Criticism continued to flow in last week, but now the industry has taken a more substantial step - 97 companies, most of which are tech firms, have filed an amicus brief in opposition to the ban.

Silicon rally

Tech vs Trump
– United States Court of Appeals

“Immigrants make many of the nation’s greatest discoveries, and create some of the country’s most innovative and iconic companies,” the brief says.

“America has long recognized the importance of protecting ourselves against those who would do us harm.

”But it has done so while maintaining our fundamental commitment to welcoming immigrants—through increased background checks and other controls on people seeking to enter our country.”

The plantiffs include Google, Apple, Intel, Facebook, Cloudera, Cloudflare, eBay, LinkedIn, Microsoft, Netflix, Spotify, Twitter and Uber. Notably absent were IBM and Oracle, whose CEOs have joined Trump’s advisory board.

Amazon was not present on the list, but the company partnered with Expedia last week to launch its own legal challenge.

The brief, released Sunday, said that the ban “inflicts significant harm on American business, innovation, and growth as a result. The Order makes it more difficult and expensive for U.S. companies to recruit, hire, and retain some of the world’s best employees. It disrupts ongoing business operations. And it threatens companies’ ability to attract talent, business, and investment to the United States.”

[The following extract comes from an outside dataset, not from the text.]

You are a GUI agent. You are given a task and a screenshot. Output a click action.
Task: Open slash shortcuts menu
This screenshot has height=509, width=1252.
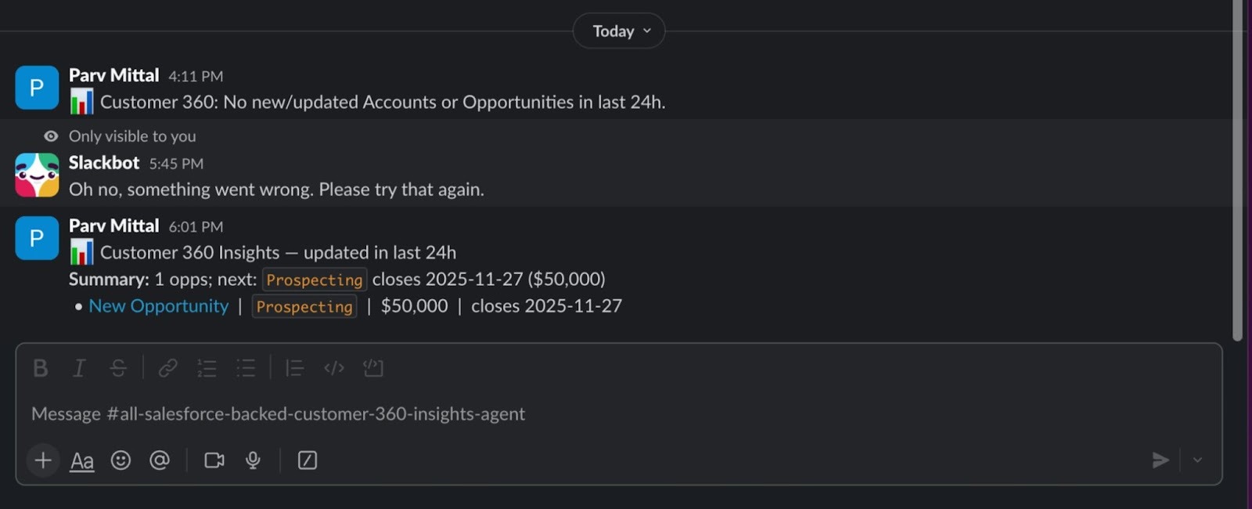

It continued: “Immigrants or their children founded more than 200 of the companies on the Fortune 500 list, including Apple, Kraft, Ford, General Electric, AT&T, Google, McDonald’s, Boeing, and Disney. Collectively, these companies generate annual revenue of $4.2 trillion, and employ millions of Americans.”

The ban has been temporarily suspended at the time of writing, after a federal judge argued that it was unconstitutional, and the US federal appeals court rejected the Trump administration’s request to reinstate it.

But tech companies are also concerned about further immigration changes, particularly to the H1-B visa scheme. Trump is reportedly preparing to overhaul the program, making it far harder for tech firms to hire skilled workers from abroad. This would likely require an act of Congress and could not be signed into action by the President himself.

The two advisors thought to be the architects behind the Trump travel ban are Stephen Miller and Steve Bannon. Miller previously worked for Senator Jeff Sessions, a frequent critic of H1-B visas, while Bannon was widely criticized for saying in a 2015 interview: “When two-thirds or three-quarters of the CEOs in Silicon Valley are from South Asia or from Asia, I think… A country is more than an economy. We’re a civic society.”